Ao almoço, arrisca em “temperos do continente” e receitas não muito habituais por ali, como rancho ou dobrada. “Quando quis fazer dobrada, disseram-me que era melhor não arriscar. Agora, até ligam para perguntar quando volto a fazer”. Em breve, o restaurante vai ficar maior, pois um novo espaço vai abrir mesmo ao lado, em fevereiro. Além disso, a chef vai ficar responsável por outro restaurante em frente ao mar, também ainda em obras.

Uma fajã muito fértil

Não são apenas os produtos locais que seduzem em São Jorge. A exuberância da ilha, com vegetação farta e muito verde, com altas arribas que contrastam com as fajãs, planícies junto ao mar usadas para a agricultura, não permite que esta se dê a conhecer em apenas dois ou três dias. Mas um dia basta para uma caminhada pela fajã do Ginjal (na Calheta), onde a meio do caminho se pode conhecer uma adega especial.
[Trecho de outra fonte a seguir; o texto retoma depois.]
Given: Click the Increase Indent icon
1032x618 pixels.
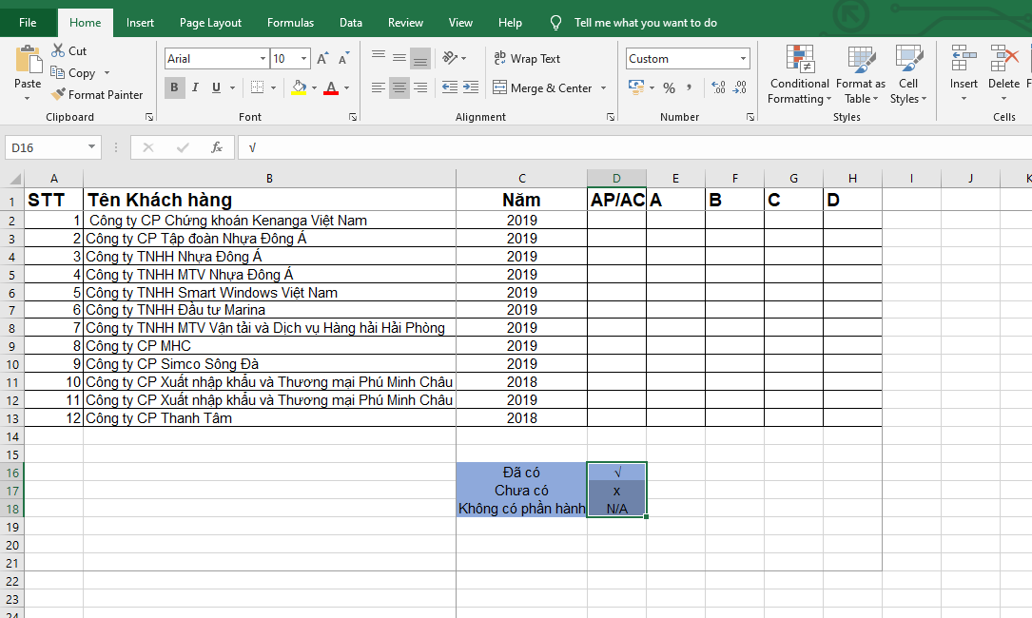Looking at the screenshot, I should 471,87.
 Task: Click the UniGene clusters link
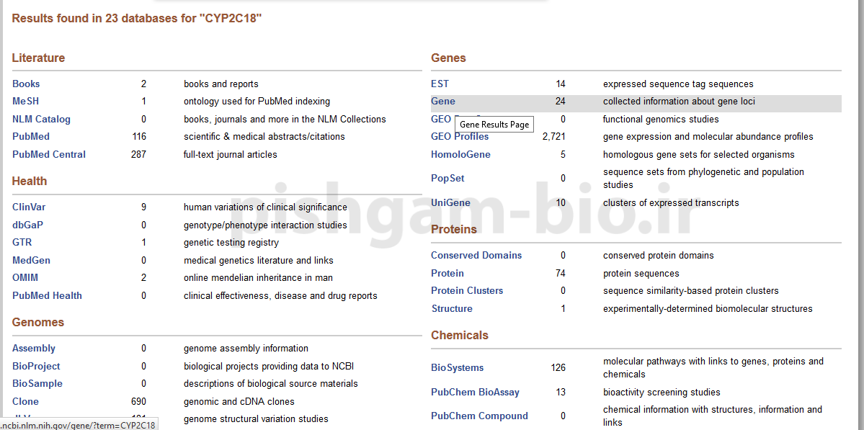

Na entrada, lê-se: “O sabor da vida depende de quem a tempera. Bem vindos à ADEGA DO GINJAL”. É num terraço sobre o mar, frente ao Pico e debaixo de uma frondosa videira, que se provam os petiscos da Dona Rosa, confecionados com produtos locais, não fosse esta fajã próspera em terra fértil, de onde se colhe batata-doce, inhame, malagueta, milho, tomate, uva americana para o vinho de cheiro e até café. Rosa adora cozinhar e conhecer pessoas. “Já fiz amizades com gente de todo o mundo”, conta.

A tradição de receber começou com a avó de Rosa, passou pela mãe e agora é assegurada por ela, que ali serve grupos por marcação. Tudo o que chega às mesas é o mais tradicional possível: queijo de São Jorge, massa sovada, bolo de sertã feito com o milho ali plantado, tortas de linguiça caseira, caldo de peixe, lapas, pudim de queijo, entre muitos outros petiscos.

É também no concelho da Calheta que vive Nelson Branco. Há sete anos, trocou a Ilha Terceira, de onde é natural, por São Jorge, e está agora a ganhar visibilidade por se dedicar, nos tempos livres, à arte da carpintaria. “O meu pai é carpinteiro e ensinou-me. Achei que também tinha jeito”, conta. Nelson trabalha na SATA, a companhia aérea dos Açores, e tem diversos hobbies, principalmente ligados ao mar, como surf e outros desportos aquáticos. “A madeira tinha ficado um pouco adormecida, mas durante a pandemia, comecei a ajudar um amigo que tem uma carpintaria”.

O interesse voltou e a ideia de desenhar tábuas para servir comida surgiu recentemente, antes do verão passado. A minha namorada prepara jantares vegans em eventos de Yoga e tinha sempre dificuldade em encontrar tábuas onde servir. Decidi fazer”.

Nasceu assim o projeto WILD WOOD AZORES, que aos poucos começou a crescer no Instagram e agora tem já um atelier que Nelson abre depois do trabalho para produzir e receber pessoas. Os formatos das tábuas são inspirados no imaginário açoriano, principalmente no mar, na forma de cachalote, onde o rabo é a pega, ou rabos de baleia. O logotipo do projeto saiu à primeira: um triângulo, a representar as três ilhas – Faial, São Jorge e Pico – e uma onda. A insularidade desenhada por quem a vive.